*What is being asked:*
The entries below are to be copied exactly, with nothing left out.
================================
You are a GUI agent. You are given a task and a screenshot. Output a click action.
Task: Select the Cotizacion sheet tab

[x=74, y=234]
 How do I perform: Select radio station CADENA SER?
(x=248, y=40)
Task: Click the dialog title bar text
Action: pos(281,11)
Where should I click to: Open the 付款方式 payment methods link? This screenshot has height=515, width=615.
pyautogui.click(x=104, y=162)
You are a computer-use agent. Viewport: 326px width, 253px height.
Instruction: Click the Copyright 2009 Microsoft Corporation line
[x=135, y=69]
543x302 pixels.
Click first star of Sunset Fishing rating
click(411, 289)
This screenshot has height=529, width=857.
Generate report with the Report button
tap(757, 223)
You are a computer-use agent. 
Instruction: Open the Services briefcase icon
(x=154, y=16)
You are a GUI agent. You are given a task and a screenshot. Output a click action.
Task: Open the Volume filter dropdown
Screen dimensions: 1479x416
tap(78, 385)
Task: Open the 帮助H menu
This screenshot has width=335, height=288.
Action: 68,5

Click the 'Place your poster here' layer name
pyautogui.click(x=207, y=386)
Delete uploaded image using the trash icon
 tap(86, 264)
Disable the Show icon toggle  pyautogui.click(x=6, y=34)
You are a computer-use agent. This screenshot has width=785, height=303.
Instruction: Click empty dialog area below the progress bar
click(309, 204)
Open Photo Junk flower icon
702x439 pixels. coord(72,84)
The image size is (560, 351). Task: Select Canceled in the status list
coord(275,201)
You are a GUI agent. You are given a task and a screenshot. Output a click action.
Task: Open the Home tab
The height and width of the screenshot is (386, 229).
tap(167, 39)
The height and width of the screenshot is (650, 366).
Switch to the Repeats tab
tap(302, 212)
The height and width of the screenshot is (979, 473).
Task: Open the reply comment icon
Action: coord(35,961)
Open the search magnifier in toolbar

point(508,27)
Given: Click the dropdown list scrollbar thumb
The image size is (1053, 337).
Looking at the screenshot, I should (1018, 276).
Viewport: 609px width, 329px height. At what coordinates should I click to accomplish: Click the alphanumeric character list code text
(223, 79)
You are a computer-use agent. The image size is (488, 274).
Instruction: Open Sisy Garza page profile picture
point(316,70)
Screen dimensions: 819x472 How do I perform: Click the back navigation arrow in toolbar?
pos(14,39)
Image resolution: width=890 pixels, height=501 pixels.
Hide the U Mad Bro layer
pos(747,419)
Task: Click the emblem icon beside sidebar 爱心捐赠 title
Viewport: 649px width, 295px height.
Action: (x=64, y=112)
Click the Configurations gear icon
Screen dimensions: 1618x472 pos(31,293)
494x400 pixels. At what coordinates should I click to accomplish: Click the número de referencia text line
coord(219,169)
================================
*Answer:*
You are a GUI agent. You are given a task and a screenshot. Output a click action.
Task: Select the Cotizacion sheet tab

[x=74, y=234]
 How do I perform: Select radio station CADENA SER?
(x=248, y=40)
Task: Click the dialog title bar text
Action: pos(281,11)
Where should I click to: Open the 付款方式 payment methods link? This screenshot has height=515, width=615.
pyautogui.click(x=104, y=162)
You are a computer-use agent. Viewport: 326px width, 253px height.
Instruction: Click the Copyright 2009 Microsoft Corporation line
[x=135, y=69]
543x302 pixels.
Click first star of Sunset Fishing rating
click(411, 289)
This screenshot has height=529, width=857.
Generate report with the Report button
tap(757, 223)
You are a computer-use agent. 
Instruction: Open the Services briefcase icon
(x=154, y=16)
You are a GUI agent. You are given a task and a screenshot. Output a click action.
Task: Open the Volume filter dropdown
Screen dimensions: 1479x416
tap(78, 385)
Task: Open the 帮助H menu
This screenshot has width=335, height=288.
Action: 68,5

Click the 'Place your poster here' layer name
pyautogui.click(x=207, y=386)
Delete uploaded image using the trash icon
 tap(86, 264)
Disable the Show icon toggle  pyautogui.click(x=6, y=34)
You are a computer-use agent. This screenshot has width=785, height=303.
Instruction: Click empty dialog area below the progress bar
click(309, 204)
Open Photo Junk flower icon
702x439 pixels. coord(72,84)
The image size is (560, 351). Task: Select Canceled in the status list
coord(275,201)
You are a GUI agent. You are given a task and a screenshot. Output a click action.
Task: Open the Home tab
The height and width of the screenshot is (386, 229).
tap(167, 39)
The height and width of the screenshot is (650, 366).
Switch to the Repeats tab
tap(302, 212)
The height and width of the screenshot is (979, 473).
Task: Open the reply comment icon
Action: coord(35,961)
Open the search magnifier in toolbar

point(508,27)
Given: Click the dropdown list scrollbar thumb
The image size is (1053, 337).
Looking at the screenshot, I should (1018, 276).
Viewport: 609px width, 329px height. At what coordinates should I click to accomplish: Click the alphanumeric character list code text
(223, 79)
You are a computer-use agent. The image size is (488, 274).
Instruction: Open Sisy Garza page profile picture
point(316,70)
Screen dimensions: 819x472 How do I perform: Click the back navigation arrow in toolbar?
pos(14,39)
Image resolution: width=890 pixels, height=501 pixels.
Hide the U Mad Bro layer
pos(747,419)
Task: Click the emblem icon beside sidebar 爱心捐赠 title
Viewport: 649px width, 295px height.
Action: (x=64, y=112)
Click the Configurations gear icon
Screen dimensions: 1618x472 pos(31,293)
494x400 pixels. At what coordinates should I click to accomplish: Click the número de referencia text line
coord(219,169)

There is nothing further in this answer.